* _What the exercise asks_
The records shown below are to be repeated exactly and completely.

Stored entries
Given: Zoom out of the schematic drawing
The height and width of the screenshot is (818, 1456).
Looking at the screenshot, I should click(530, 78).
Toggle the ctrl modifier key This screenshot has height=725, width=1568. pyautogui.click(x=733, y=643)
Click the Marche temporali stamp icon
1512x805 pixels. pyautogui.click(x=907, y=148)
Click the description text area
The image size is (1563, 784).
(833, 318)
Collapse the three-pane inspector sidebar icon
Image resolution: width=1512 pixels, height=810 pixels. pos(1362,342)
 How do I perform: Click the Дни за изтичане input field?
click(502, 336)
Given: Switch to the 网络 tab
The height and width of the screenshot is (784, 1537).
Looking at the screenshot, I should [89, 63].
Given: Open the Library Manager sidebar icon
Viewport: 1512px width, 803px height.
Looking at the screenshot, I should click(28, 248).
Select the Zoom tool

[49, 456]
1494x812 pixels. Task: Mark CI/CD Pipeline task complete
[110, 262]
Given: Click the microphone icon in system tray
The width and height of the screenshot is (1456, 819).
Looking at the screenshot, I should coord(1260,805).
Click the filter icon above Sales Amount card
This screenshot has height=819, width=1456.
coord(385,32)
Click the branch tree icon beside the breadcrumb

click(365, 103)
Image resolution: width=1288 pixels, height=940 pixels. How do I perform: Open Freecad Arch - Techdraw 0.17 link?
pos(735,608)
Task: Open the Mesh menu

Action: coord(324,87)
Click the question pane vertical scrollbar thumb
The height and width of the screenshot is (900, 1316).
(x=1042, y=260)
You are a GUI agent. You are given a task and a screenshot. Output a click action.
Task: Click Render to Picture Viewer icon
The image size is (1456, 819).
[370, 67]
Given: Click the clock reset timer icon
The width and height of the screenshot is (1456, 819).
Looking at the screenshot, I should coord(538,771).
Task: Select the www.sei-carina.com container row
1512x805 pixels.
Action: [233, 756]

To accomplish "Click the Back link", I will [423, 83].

* _Result of the exercise_
Given: Zoom out of the schematic drawing
The height and width of the screenshot is (818, 1456).
Looking at the screenshot, I should click(530, 78).
Toggle the ctrl modifier key This screenshot has height=725, width=1568. pyautogui.click(x=733, y=643)
Click the Marche temporali stamp icon
1512x805 pixels. pyautogui.click(x=907, y=148)
Click the description text area
The image size is (1563, 784).
(833, 318)
Collapse the three-pane inspector sidebar icon
Image resolution: width=1512 pixels, height=810 pixels. pos(1362,342)
 How do I perform: Click the Дни за изтичане input field?
click(502, 336)
Given: Switch to the 网络 tab
The height and width of the screenshot is (784, 1537).
Looking at the screenshot, I should [89, 63].
Given: Open the Library Manager sidebar icon
Viewport: 1512px width, 803px height.
Looking at the screenshot, I should click(28, 248).
Select the Zoom tool

[49, 456]
1494x812 pixels. Task: Mark CI/CD Pipeline task complete
[110, 262]
Given: Click the microphone icon in system tray
The width and height of the screenshot is (1456, 819).
Looking at the screenshot, I should coord(1260,805).
Click the filter icon above Sales Amount card
This screenshot has height=819, width=1456.
coord(385,32)
Click the branch tree icon beside the breadcrumb

click(365, 103)
Image resolution: width=1288 pixels, height=940 pixels. How do I perform: Open Freecad Arch - Techdraw 0.17 link?
pos(735,608)
Task: Open the Mesh menu

Action: coord(324,87)
Click the question pane vertical scrollbar thumb
The height and width of the screenshot is (900, 1316).
(x=1042, y=260)
You are a GUI agent. You are given a task and a screenshot. Output a click action.
Task: Click Render to Picture Viewer icon
The image size is (1456, 819).
[370, 67]
Given: Click the clock reset timer icon
The width and height of the screenshot is (1456, 819).
Looking at the screenshot, I should coord(538,771).
Task: Select the www.sei-carina.com container row
1512x805 pixels.
Action: [233, 756]

To accomplish "Click the Back link", I will [423, 83].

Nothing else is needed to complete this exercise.